They were all Labs.
I was partnered up with three different guide dogs. All were yellow labs. Most were just about blond or creamy white. But boy could they shed.
My first guide was named Axle. He was about 20 or 21 months when I started working with him. He was trained first by a little 4-H girl who worked in a group of 4-Hers. They all worked on obedience training. Sit, stay, down, etc. Then after eight or ten months the dogs were sent back to the guide dog school in San Rafael for advanced guide training.
One thing for certain they did NOT train them to eat chocolate candy. Supposedly chocolate is almost like poison for most dogs. Can quickly empty out their stomachs.
Never the less, on one occasion we visiting my folks in southern California. Axle was left in a back bedroom with our luggage. Luggage we thought was locked. In one small suitcase was a fully wrapped one pound box of See’s candy. One pound of “Nuts and Chews.” My favorite.
Axle’s nose was telling him there is something most delicious in one of those flight bags.

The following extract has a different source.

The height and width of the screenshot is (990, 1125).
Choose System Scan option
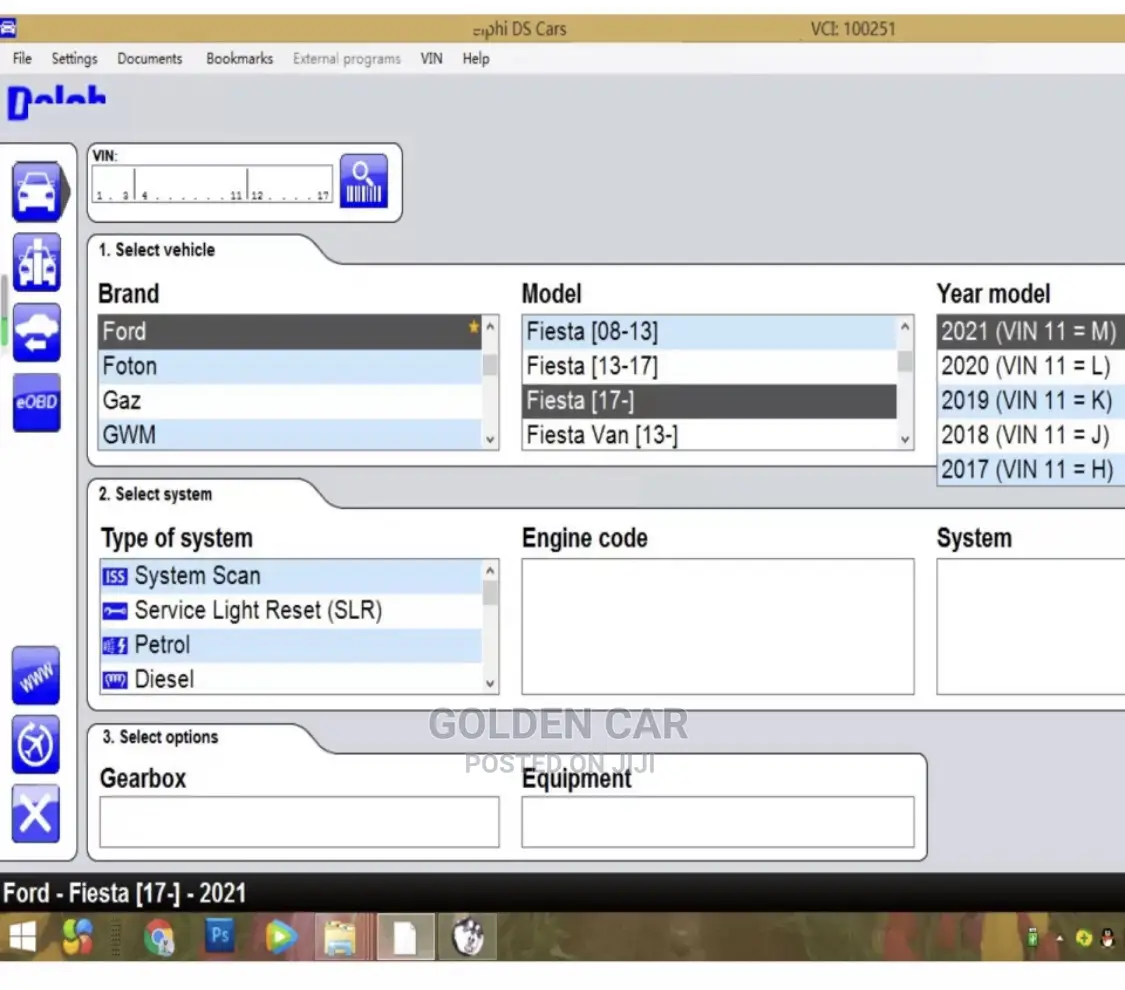195,575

But to make a long story a bit shorter, when we got back from a short trip to somewhere, we walked in the back bedroom. So the one luggage bag fully open, the one-pound box of See’s was completely unwrapped, and every morsel was eaten. Gone. Eaten by a pooch who pretended to not know what was going on. ‘Oh hey, what happened here,’ he might had thought.
But anyway, that evening and as usual Axle was asleep on the floor by my bed. Then suddenly and about 2-AM Axle nudged my elbow with his very wet nose. At that moment and after collecting my thoughts, I knew what that wet nose meant.
I leashed him up and quickly took Axle out the back door and out on the nearby grass and let him go. And go he went. Woosh. It all came out. Like an open faucet flowing used chocolate. It was not a pretty sight. Never mind the smell.